━━ Material provided
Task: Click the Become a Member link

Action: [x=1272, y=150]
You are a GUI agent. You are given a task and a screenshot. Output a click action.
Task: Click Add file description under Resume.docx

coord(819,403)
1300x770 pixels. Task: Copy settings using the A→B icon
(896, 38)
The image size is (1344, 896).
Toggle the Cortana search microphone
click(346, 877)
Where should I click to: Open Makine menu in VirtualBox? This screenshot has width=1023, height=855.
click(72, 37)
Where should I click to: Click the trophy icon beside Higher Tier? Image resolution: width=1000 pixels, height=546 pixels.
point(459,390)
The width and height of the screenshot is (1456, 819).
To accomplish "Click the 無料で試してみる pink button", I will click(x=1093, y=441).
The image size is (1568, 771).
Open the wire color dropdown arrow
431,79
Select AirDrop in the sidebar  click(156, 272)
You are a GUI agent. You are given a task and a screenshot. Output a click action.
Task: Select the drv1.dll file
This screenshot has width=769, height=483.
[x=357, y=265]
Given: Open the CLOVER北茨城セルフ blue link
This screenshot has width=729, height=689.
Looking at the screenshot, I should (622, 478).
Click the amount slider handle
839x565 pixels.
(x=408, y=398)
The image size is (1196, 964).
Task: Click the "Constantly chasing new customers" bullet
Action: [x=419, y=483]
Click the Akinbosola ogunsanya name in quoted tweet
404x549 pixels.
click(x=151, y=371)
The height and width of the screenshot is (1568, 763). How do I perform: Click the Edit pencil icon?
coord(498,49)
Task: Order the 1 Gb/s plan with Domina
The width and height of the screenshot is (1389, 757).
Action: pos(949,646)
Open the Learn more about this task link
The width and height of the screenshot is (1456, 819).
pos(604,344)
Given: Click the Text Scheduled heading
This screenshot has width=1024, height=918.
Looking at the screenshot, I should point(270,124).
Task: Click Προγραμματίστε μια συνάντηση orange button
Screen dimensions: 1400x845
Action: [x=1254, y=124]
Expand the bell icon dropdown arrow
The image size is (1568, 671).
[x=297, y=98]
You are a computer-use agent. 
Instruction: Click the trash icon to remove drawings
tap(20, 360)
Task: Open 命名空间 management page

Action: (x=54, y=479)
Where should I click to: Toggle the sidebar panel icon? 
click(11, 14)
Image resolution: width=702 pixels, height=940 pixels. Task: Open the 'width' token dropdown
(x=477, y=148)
━━━━
Exercise objective:
Reproduce every line of the listing above verbatim.

Output of the task:
Task: Click the Become a Member link

Action: [x=1272, y=150]
You are a GUI agent. You are given a task and a screenshot. Output a click action.
Task: Click Add file description under Resume.docx

coord(819,403)
1300x770 pixels. Task: Copy settings using the A→B icon
(896, 38)
The image size is (1344, 896).
Toggle the Cortana search microphone
click(346, 877)
Where should I click to: Open Makine menu in VirtualBox? This screenshot has width=1023, height=855.
click(72, 37)
Where should I click to: Click the trophy icon beside Higher Tier? Image resolution: width=1000 pixels, height=546 pixels.
point(459,390)
The width and height of the screenshot is (1456, 819).
To accomplish "Click the 無料で試してみる pink button", I will click(x=1093, y=441).
The image size is (1568, 771).
Open the wire color dropdown arrow
431,79
Select AirDrop in the sidebar  click(156, 272)
You are a GUI agent. You are given a task and a screenshot. Output a click action.
Task: Select the drv1.dll file
This screenshot has width=769, height=483.
[x=357, y=265]
Given: Open the CLOVER北茨城セルフ blue link
This screenshot has width=729, height=689.
Looking at the screenshot, I should (622, 478).
Click the amount slider handle
839x565 pixels.
(x=408, y=398)
The image size is (1196, 964).
Task: Click the "Constantly chasing new customers" bullet
Action: [x=419, y=483]
Click the Akinbosola ogunsanya name in quoted tweet
404x549 pixels.
click(x=151, y=371)
The height and width of the screenshot is (1568, 763). How do I perform: Click the Edit pencil icon?
coord(498,49)
Task: Order the 1 Gb/s plan with Domina
The width and height of the screenshot is (1389, 757).
Action: pos(949,646)
Open the Learn more about this task link
The width and height of the screenshot is (1456, 819).
pos(604,344)
Given: Click the Text Scheduled heading
This screenshot has width=1024, height=918.
Looking at the screenshot, I should point(270,124).
Task: Click Προγραμματίστε μια συνάντηση orange button
Screen dimensions: 1400x845
Action: [x=1254, y=124]
Expand the bell icon dropdown arrow
The image size is (1568, 671).
[x=297, y=98]
You are a computer-use agent. 
Instruction: Click the trash icon to remove drawings
tap(20, 360)
Task: Open 命名空间 management page

Action: (x=54, y=479)
Where should I click to: Toggle the sidebar panel icon? 
click(11, 14)
Image resolution: width=702 pixels, height=940 pixels. Task: Open the 'width' token dropdown
(x=477, y=148)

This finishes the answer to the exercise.